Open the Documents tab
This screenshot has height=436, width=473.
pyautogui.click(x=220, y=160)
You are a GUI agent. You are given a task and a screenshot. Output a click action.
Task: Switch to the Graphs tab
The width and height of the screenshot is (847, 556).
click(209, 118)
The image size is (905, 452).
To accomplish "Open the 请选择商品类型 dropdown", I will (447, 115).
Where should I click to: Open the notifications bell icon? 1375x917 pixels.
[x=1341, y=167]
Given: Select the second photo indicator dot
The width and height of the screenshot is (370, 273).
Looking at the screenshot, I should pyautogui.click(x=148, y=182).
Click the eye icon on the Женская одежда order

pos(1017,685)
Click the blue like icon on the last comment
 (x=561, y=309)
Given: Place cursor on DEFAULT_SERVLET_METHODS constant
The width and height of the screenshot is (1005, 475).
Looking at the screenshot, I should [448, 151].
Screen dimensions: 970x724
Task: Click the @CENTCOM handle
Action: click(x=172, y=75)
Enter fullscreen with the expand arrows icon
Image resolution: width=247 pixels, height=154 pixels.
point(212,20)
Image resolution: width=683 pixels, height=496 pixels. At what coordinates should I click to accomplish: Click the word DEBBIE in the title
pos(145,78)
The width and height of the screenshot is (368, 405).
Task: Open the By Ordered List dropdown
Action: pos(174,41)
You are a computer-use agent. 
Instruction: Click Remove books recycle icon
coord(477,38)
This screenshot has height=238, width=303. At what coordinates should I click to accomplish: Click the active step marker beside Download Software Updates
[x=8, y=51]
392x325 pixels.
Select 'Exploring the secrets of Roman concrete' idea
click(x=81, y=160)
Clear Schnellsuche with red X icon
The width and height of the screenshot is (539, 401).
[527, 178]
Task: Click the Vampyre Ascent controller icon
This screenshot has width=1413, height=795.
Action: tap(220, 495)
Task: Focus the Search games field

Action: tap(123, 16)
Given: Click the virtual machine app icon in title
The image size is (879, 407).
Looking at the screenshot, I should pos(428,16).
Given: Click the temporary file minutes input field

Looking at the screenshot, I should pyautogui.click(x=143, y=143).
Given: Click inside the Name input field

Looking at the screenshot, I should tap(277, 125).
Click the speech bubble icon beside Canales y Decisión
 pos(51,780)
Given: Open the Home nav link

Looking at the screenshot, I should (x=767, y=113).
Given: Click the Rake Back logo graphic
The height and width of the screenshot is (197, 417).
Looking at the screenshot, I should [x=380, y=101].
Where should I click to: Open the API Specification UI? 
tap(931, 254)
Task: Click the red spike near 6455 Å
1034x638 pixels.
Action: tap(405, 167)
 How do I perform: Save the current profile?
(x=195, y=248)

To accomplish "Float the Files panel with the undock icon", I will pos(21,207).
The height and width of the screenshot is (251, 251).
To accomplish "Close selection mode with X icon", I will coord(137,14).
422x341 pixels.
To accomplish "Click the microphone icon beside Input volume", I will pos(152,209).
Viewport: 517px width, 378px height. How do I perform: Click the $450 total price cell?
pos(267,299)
##########
» The task
Reproduce the rows above verbatim, beginning at the line that contains "You are a computer-use agent." and stopping after the line that contains "[x=8, y=51]".

» The answer
You are a computer-use agent. 
Instruction: Click Remove books recycle icon
coord(477,38)
This screenshot has height=238, width=303. At what coordinates should I click to accomplish: Click the active step marker beside Download Software Updates
[x=8, y=51]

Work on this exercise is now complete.